Bloggers vs commentators

August 18, 2010

Apparently The Times has lost about 90% of its online readership since putting up its paywall. This, apparently, is less than they expected. This David Mitchell article from a few weeks back argues that a paywall is a necessary means of making journalism pay and that if we don’t argue against the idea that we should get our journalism and news for free the whole concept of a free press – and the vital roles it plays – is in trouble.

I think he is broadly right. And I don’t know enough about new media business models to work out whether it’s possible to make enough money from other sources without erecting a paywall. What I think has changed for the better is the challenge to commentators from blogs. There’s a lot of poor quality, shrill and downright insane blogs out there that are no replacement for decent journalism. But there’s also a lot of really good stuff too. Things like Bad Conscience, Normblog and Stumbling and Mumbling are all well written, insightful and often highly original and informative. Many of the people writing them come from interesting backgrounds and know their onions from their leeks. Unfortunately, this offers a stark contrast to many highly paid commentators in mainstream newspapers.

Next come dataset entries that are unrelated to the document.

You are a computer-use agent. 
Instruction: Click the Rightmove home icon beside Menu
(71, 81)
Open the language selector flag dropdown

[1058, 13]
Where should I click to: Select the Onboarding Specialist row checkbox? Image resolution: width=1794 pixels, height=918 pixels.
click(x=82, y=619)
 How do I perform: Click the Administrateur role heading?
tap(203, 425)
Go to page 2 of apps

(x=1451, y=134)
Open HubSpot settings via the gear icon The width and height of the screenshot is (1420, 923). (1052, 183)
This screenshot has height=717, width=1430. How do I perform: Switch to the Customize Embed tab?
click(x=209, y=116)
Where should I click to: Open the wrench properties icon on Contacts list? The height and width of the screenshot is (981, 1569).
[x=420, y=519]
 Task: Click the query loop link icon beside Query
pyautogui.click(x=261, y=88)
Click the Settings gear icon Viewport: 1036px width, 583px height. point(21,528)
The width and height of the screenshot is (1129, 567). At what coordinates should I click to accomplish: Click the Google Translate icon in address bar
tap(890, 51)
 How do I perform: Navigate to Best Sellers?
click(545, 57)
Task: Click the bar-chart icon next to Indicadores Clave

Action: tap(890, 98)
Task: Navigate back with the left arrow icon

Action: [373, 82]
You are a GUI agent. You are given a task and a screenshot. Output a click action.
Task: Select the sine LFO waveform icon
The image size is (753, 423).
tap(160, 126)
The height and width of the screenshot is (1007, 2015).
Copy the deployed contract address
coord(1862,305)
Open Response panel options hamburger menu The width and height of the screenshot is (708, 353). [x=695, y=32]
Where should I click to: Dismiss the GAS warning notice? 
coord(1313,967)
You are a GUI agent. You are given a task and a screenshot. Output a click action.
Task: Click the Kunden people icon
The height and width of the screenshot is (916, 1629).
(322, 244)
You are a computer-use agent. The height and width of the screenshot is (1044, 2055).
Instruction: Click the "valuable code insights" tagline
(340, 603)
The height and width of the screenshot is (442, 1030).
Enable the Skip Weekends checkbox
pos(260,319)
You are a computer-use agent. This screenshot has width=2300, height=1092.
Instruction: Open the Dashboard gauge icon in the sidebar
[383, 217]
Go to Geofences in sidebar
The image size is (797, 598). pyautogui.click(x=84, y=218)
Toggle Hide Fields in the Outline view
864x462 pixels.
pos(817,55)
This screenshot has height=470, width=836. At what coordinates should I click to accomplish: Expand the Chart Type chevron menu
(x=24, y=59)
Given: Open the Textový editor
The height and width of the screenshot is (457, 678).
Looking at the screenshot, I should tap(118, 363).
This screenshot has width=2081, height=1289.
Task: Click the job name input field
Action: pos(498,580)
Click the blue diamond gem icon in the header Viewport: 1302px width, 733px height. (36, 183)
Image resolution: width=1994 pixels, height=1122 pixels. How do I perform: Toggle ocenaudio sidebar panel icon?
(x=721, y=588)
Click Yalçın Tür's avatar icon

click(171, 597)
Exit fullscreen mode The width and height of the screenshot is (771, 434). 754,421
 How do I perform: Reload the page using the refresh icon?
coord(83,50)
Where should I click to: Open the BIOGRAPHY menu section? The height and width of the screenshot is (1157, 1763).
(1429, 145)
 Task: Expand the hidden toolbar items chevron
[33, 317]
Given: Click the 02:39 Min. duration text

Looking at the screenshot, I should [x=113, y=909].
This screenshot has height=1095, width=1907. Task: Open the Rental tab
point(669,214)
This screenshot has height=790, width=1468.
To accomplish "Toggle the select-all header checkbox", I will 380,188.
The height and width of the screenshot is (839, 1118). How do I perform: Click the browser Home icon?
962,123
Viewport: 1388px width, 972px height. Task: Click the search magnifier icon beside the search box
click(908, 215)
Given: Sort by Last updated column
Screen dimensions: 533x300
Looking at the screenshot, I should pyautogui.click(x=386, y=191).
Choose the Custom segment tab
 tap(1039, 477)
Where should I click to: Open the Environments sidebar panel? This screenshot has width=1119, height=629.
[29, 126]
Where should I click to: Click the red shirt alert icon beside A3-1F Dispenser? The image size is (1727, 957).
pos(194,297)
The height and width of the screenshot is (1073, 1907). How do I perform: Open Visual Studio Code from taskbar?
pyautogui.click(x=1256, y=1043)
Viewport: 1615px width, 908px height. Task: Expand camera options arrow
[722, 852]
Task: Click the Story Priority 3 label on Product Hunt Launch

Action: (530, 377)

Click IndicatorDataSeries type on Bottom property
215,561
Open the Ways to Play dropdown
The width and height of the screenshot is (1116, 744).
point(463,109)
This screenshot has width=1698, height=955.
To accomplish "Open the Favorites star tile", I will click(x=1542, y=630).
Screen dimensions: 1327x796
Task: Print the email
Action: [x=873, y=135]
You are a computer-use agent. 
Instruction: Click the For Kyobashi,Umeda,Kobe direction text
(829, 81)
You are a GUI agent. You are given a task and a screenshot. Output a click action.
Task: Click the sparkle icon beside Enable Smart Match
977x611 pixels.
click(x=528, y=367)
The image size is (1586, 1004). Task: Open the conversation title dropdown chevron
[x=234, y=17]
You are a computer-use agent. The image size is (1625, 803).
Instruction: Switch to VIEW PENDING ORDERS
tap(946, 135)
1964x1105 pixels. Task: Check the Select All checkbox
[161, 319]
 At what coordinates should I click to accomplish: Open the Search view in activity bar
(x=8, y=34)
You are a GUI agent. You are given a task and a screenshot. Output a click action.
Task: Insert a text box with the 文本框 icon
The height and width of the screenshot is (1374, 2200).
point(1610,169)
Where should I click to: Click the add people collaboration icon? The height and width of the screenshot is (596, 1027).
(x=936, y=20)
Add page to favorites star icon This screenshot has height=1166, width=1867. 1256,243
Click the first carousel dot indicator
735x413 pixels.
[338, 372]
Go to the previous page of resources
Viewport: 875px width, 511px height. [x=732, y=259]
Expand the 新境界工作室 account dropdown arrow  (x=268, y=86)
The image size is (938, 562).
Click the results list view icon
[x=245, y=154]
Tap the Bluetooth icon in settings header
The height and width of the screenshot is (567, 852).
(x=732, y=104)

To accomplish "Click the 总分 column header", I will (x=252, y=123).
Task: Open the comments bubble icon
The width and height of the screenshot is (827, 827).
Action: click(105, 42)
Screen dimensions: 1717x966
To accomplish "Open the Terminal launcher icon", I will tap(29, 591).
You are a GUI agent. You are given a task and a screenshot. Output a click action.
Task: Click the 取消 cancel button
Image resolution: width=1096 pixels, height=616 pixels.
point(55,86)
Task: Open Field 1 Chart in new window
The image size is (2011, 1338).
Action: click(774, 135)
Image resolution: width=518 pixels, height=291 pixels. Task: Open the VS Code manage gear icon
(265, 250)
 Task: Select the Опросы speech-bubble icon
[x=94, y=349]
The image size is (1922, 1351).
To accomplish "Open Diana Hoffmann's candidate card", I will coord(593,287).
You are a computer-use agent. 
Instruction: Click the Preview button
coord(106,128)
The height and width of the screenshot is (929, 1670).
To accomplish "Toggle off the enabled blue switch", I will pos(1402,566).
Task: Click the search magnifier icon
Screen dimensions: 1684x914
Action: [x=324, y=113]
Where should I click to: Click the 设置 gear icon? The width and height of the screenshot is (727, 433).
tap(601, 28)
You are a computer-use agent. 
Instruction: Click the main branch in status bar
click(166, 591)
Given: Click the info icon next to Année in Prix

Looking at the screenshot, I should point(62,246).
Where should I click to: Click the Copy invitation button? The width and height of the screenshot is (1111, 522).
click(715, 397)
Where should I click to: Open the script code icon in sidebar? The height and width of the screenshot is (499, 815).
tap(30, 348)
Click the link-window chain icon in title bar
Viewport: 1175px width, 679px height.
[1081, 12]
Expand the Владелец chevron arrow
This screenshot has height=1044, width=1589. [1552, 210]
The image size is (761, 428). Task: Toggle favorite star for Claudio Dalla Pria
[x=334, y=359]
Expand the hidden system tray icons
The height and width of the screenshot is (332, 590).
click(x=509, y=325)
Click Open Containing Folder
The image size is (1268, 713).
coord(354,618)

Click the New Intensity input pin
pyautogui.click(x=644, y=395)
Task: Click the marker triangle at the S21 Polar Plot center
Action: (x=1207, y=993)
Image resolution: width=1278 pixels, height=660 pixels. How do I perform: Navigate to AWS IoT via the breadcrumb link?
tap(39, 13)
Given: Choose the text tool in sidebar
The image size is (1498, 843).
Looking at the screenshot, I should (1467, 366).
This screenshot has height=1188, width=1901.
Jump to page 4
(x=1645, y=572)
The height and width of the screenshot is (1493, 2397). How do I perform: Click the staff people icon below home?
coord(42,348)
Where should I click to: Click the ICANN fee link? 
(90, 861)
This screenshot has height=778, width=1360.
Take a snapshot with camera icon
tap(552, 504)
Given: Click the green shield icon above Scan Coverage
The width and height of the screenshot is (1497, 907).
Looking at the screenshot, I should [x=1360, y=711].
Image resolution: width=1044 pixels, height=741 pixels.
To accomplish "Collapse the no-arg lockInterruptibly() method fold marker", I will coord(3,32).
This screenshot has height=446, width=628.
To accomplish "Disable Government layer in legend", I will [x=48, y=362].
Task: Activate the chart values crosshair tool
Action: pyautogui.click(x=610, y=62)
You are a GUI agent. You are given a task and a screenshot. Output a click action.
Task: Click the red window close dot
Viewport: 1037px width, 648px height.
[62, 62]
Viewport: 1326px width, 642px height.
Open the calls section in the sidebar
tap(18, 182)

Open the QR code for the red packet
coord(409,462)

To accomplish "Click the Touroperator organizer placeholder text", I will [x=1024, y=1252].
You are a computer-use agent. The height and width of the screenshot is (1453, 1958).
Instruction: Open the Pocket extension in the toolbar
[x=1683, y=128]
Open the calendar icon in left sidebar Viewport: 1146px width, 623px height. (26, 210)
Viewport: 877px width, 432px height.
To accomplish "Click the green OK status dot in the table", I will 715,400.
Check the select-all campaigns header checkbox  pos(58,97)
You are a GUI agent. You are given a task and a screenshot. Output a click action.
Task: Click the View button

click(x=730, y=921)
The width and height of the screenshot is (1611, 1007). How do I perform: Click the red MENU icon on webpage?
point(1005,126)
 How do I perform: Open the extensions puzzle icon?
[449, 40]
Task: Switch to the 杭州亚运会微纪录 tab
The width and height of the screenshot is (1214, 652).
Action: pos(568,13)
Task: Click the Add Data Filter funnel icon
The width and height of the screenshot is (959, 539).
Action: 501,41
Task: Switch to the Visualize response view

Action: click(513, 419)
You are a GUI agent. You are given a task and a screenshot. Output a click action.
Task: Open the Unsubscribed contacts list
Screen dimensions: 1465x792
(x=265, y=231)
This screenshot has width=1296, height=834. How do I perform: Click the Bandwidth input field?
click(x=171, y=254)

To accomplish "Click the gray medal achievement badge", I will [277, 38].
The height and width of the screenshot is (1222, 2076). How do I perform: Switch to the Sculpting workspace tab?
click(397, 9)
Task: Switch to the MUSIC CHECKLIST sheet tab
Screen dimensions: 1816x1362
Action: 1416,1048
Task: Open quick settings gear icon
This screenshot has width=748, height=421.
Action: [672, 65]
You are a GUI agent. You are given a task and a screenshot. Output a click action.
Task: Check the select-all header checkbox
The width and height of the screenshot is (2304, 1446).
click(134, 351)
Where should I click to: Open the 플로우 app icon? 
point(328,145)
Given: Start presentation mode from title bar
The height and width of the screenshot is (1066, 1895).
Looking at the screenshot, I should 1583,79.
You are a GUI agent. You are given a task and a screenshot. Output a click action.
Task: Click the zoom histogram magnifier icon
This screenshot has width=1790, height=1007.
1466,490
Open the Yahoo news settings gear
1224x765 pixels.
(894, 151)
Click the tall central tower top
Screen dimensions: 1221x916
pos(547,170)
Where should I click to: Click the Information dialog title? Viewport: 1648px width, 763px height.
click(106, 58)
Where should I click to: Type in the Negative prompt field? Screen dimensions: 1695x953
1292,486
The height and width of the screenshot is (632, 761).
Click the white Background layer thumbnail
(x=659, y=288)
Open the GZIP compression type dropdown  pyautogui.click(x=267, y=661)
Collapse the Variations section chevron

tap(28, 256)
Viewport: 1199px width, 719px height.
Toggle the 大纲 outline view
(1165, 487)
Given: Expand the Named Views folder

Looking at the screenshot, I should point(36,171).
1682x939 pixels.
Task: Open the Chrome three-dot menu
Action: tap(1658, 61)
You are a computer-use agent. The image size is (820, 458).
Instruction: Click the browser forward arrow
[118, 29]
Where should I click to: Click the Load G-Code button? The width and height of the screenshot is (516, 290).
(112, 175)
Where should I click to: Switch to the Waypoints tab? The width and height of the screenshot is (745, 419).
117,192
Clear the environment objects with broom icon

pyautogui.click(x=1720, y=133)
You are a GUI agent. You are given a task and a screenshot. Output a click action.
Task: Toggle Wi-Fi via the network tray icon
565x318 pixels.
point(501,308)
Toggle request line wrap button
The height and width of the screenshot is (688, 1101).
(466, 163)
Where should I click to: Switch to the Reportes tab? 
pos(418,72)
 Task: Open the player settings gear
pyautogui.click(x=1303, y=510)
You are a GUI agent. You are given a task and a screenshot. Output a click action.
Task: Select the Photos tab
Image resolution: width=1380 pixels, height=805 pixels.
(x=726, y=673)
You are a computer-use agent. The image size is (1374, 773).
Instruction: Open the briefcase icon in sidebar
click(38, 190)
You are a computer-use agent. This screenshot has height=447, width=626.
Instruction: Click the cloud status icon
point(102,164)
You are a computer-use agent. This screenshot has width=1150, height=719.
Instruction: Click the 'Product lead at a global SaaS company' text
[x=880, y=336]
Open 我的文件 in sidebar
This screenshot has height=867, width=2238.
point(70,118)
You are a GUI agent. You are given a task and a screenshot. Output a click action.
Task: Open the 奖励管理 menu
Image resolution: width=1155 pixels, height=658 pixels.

This piece by John Harris – tony-blair-book-journey-over – in the Guardian is exactly what you would have written if asked to predict what John Harris would write on Tony Blair’s memoirs. It’s crowd pleasing predictability. It’s a Kings of Leon’s Sex on Fire encore for the V Festival. Plus it sits amongst 45 other articles all saying the same thing. For other examples see Seamus Milne on anything to do with Iraq or Afghanistan or Henry Porter on civil liberties. Ditto various people in the Mail or Telegraph on anything to do with the EU or ‘elf and safety. It’s a core vote strategy – and it’s utterly boring.

There are exceptions and I always enjoy reading people like George Monbiot, John Rentoul and Will Hutton – but their strengths are in analysing the news and providing original thought and comment on it. This is what I thought the point of commentators was.

I don’t know. Maybe, like a core vote strategy, you have to mirror the opinions of the middle point of your readership to achieve a certain level of sales and these articles do that. But it would seem their professional position is being undermined by a more diverse set of bloggers who don’t have to play to an audience and who are often far more informative for the reader because of it. It doesn’t solve the problem of paying for the news, but this seems like a good thing.